Dataset entries

****************************************

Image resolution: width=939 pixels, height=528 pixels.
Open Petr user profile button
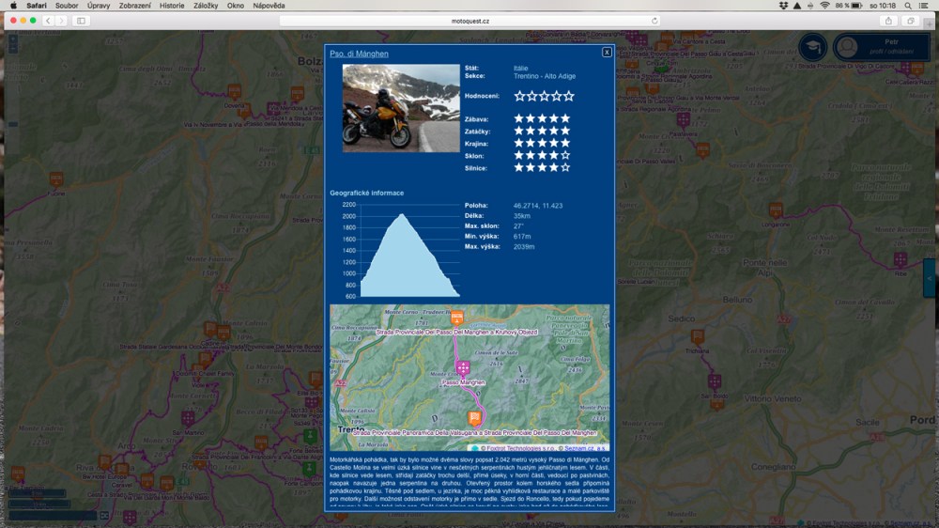883,47
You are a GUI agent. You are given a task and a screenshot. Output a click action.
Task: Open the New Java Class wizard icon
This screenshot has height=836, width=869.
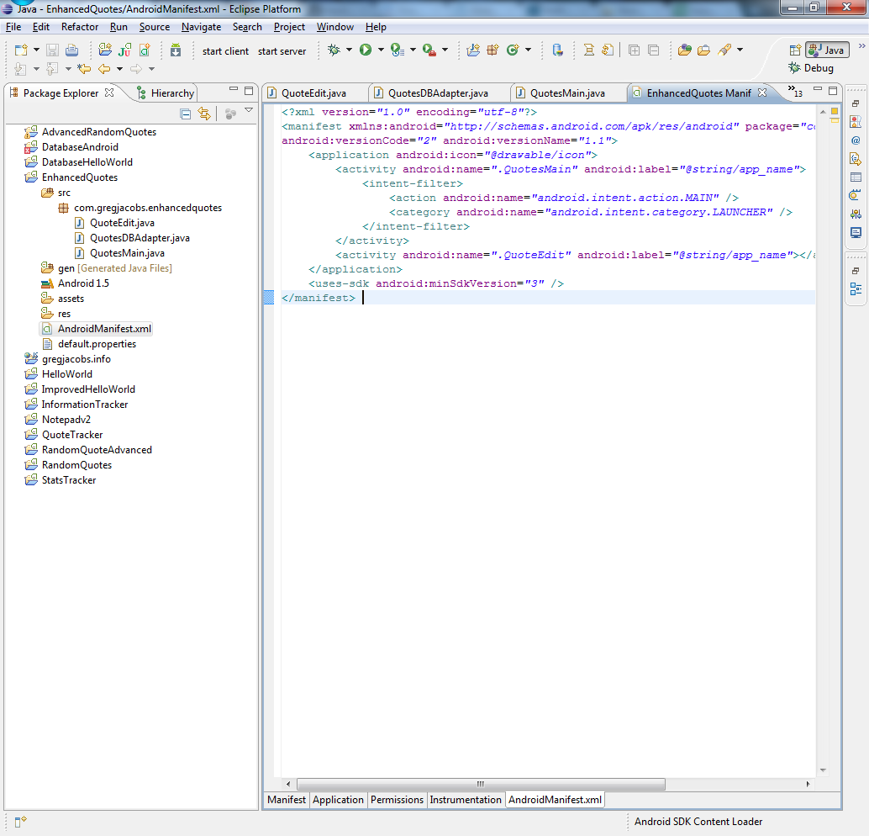[144, 50]
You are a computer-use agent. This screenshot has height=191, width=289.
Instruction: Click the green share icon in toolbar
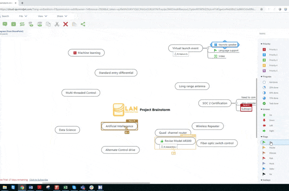click(83, 24)
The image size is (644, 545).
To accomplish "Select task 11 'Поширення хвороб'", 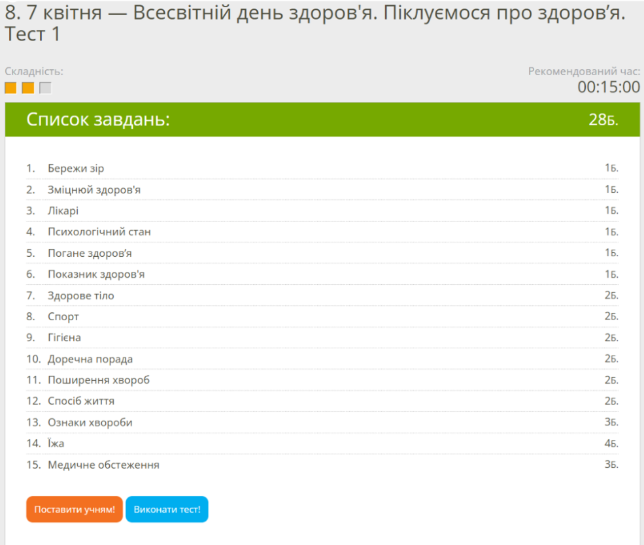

****************************************

• **WHAT YOU HAVE TO DO**
Repeat the records above exactly. No pictures go into the repeat.

• **WRITTEN RESPONSE**
Image resolution: width=939 pixels, height=528 pixels.
Open Petr user profile button
883,47
You are a GUI agent. You are given a task and a screenshot. Output a click action.
Task: Open the New Java Class wizard icon
This screenshot has height=836, width=869.
[144, 50]
You are a computer-use agent. This screenshot has height=191, width=289.
Instruction: Click the green share icon in toolbar
click(83, 24)
The image size is (644, 545).
To accomplish "Select task 11 'Поширення хвороб'", 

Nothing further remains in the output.